#### Study material:
┄┄┄┄┄┄
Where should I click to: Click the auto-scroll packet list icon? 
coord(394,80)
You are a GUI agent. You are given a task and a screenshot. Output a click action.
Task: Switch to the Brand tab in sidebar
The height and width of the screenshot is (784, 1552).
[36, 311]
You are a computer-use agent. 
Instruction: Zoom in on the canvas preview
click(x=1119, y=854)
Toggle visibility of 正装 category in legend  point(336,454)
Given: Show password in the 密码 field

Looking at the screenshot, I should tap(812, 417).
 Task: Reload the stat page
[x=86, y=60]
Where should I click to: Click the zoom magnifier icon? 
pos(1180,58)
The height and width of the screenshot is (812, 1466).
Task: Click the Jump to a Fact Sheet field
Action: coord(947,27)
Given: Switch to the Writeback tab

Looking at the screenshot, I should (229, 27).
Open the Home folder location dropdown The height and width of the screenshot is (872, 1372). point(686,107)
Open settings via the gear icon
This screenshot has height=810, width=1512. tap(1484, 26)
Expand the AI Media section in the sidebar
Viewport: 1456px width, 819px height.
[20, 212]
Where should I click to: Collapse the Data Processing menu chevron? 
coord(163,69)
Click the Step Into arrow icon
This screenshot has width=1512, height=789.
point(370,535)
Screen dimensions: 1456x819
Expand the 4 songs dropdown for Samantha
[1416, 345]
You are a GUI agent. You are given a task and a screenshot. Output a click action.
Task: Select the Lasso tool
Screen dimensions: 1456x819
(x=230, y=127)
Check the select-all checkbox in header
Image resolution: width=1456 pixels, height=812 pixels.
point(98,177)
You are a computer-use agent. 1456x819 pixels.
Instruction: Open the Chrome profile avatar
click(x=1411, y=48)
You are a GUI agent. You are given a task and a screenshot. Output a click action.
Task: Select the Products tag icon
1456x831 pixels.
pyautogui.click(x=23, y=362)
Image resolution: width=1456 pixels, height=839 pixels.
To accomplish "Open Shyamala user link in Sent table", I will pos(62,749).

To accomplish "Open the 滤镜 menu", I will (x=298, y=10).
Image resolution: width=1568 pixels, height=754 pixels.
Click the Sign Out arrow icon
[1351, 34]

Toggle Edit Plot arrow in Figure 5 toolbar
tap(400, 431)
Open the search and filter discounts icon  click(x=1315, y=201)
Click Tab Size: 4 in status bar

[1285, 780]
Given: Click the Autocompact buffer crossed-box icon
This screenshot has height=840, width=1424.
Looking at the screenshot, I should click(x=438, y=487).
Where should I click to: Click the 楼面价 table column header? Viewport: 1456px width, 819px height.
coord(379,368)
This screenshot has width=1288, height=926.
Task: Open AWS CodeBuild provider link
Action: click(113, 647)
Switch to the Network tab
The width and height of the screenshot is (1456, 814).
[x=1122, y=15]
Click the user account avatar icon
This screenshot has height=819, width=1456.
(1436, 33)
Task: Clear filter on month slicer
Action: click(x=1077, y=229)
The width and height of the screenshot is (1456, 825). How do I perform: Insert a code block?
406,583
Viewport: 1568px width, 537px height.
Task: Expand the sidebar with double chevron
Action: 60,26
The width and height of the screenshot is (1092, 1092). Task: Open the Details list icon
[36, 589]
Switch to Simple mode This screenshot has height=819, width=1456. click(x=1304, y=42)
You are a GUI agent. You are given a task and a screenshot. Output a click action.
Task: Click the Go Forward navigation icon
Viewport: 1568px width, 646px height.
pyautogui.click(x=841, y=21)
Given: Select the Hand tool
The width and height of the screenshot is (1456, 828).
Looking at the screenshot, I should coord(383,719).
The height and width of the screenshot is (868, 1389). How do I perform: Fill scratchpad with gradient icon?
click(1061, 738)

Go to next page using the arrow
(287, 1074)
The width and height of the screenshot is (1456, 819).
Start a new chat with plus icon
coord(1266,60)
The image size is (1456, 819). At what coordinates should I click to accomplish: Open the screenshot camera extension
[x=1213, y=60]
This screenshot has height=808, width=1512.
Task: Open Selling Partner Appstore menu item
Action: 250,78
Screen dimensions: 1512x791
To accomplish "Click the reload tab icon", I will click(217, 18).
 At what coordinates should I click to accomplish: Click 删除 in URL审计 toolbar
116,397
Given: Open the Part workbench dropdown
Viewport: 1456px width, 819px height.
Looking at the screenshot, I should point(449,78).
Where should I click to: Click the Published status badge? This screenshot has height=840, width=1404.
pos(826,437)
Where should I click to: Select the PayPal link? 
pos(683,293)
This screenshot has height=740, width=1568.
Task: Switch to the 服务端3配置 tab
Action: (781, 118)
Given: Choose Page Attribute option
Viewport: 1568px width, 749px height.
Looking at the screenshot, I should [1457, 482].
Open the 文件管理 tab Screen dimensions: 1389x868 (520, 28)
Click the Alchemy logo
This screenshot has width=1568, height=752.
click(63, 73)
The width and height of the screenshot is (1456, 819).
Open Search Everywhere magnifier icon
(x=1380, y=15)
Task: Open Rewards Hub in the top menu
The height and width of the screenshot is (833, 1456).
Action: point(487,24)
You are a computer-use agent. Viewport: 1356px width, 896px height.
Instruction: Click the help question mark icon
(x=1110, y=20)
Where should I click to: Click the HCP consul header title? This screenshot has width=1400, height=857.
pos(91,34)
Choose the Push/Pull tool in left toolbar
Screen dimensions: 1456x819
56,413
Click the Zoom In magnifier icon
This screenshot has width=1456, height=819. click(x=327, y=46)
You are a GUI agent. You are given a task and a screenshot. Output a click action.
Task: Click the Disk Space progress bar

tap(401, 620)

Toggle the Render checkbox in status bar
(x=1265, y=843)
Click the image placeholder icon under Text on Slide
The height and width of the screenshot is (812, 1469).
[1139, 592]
┄┄┄┄┄┄
Across the entries above, find the lines with the string "computer" and copy them.

You are a computer-use agent. 
You are a computer-use agent. 1456x819 pixels.
You are a computer-use agent. Viewport: 1356px width, 896px height.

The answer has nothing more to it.